───── EXTRACT TO READ

Re: [DISCUSS] KIP-30 Allow for brokers to have plug-able consensus and meta data storage sub systems

Onur Karaman Tue, 01 Dec 2015 13:45:44 -0800

+1 on what Neha said.

On Tue, Dec 1, 2015 at 1:41 PM, Neha Narkhede <n...@confluent.io> wrote:


> I share Jay's concerns around plugins and he explained that very well, so I
> will avoid repeating those.
>
> Agree that there is some feedback about getting rid of ZooKeeper altogether
> and I'm on board with building a native version whenever we are ready to
> take this on. But I don't think the pain is big enough to solve this by
> providing a short-term solution via plugins.
>
> With respect to ZooKeeper, a more significant issue is performance and
> correct use of ZooKeeper APIs. First, switching to using the bulk read and
> write APIs, that ZooKeeper has released a while ago, will make a lot of
> things around failover better and faster. Second, there is a value in not
> wrapping the core ZooKeeper APIs in third-party plugins (whether it is
> ZkClient or Curator) since they try to mask functionality in ways that end
> up making it very tricky to write correct code. Case in point:
> https://issues.apache.org/jira/browse/KAFKA-1387. I suspect there are
> places in our code that still don't use the ZK watcher functionality
> correctly with the impact being losing important notifications and not
> acting on certain state changes at all. This is because we depend on
> ZkClient and it ends up hiding some details of the ZooKeeper API that
> shouldn't be hidden to handle such cases correctly.
>
> My concern is that this is a problem we will have with every pluggable
> implementation. Today, a lot of our code depends on the sort of guarantees
> that ZooKeeper provides around watches and ordering. I don't know the other
> systems well enough to say whether they would be able to provide similar
> guarantees around all the operations we'd want to support.
>
> A better use of effort is to focus on fixing our use of ZooKeeper until we
> can come back and replace it with the native implementation.
>
> On Tue, Dec 1, 2015 at 12:25 PM, Joe Stein <joe.st...@stealth.ly> wrote:
>
> > Yeah, lets do both! :) I always had trepidations about leaving things as
> is
> > with ZooKeeper there. Can we have this new internal system be what
> replaces
> > that but still make it modular somewhat.
> >
> > The problem with any new system is that everyone already trusts and
> relies
> > on the existing scars we know heal. That is why we all are still using
> > ZooKeeper ( I bet at least 3 clusters are still on 3.3.4 and one maybe
> > 3.3.1 or something nutty ).
> >
> > etcd
> > consul
> > c*
> > riak
> > akka
> >
> > All have viable solutions and i have no idea what will be best or worst
> or
> > even work but lots of folks are working on it now trying to get things to
> > be different and work right for them.
> >
> > I think a native version should be there in the project and I am 100% on
> > board with that native version NOT be ZooKeeper but homegrown.
> >
> > I also think the native default should use the KIP-30 interface so other
> > server can also connect the feature they are solving also (that way
> > deployments that have already adopted XYZ for consensus can use it).

──────────

→ DIRECTIVES
a: From the KIP-30 thread, reproduce the passage starting with "Re: [DISCUSS] KIP-30" and going on through "what Neha said.".
b: Answer these questions from the KIP-30 thread:
(i) Which ZooKeeper APIs does Neha Narkhede say would make things around failover better and faster?
(ii) Which two third-party plugins that wrap the core ZooKeeper APIs are named?
(iii) What ZooKeeper version does Joe Stein bet at least 3 clusters are still on?

───── DATASET SECTION

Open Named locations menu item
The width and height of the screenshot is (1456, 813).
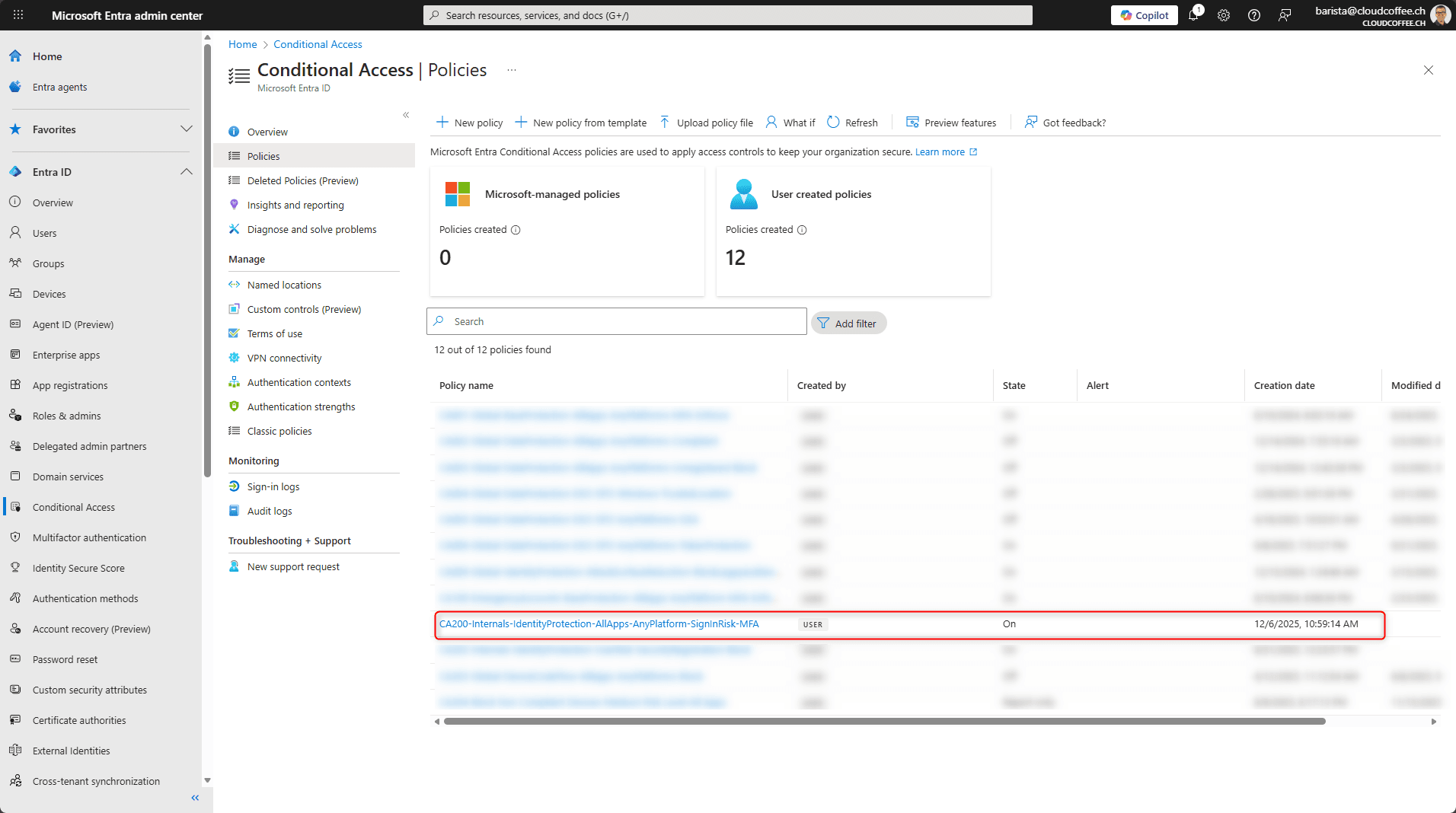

──────────

→ THE ANSWERS
a:
Re: [DISCUSS] KIP-30 Allow for brokers to have plug-able consensus and meta data storage sub systems

Onur Karaman Tue, 01 Dec 2015 13:45:44 -0800

+1 on what Neha said.

b:
(i) The bulk read and write APIs.
(ii) ZkClient and Curator.
(iii) 3.3.4.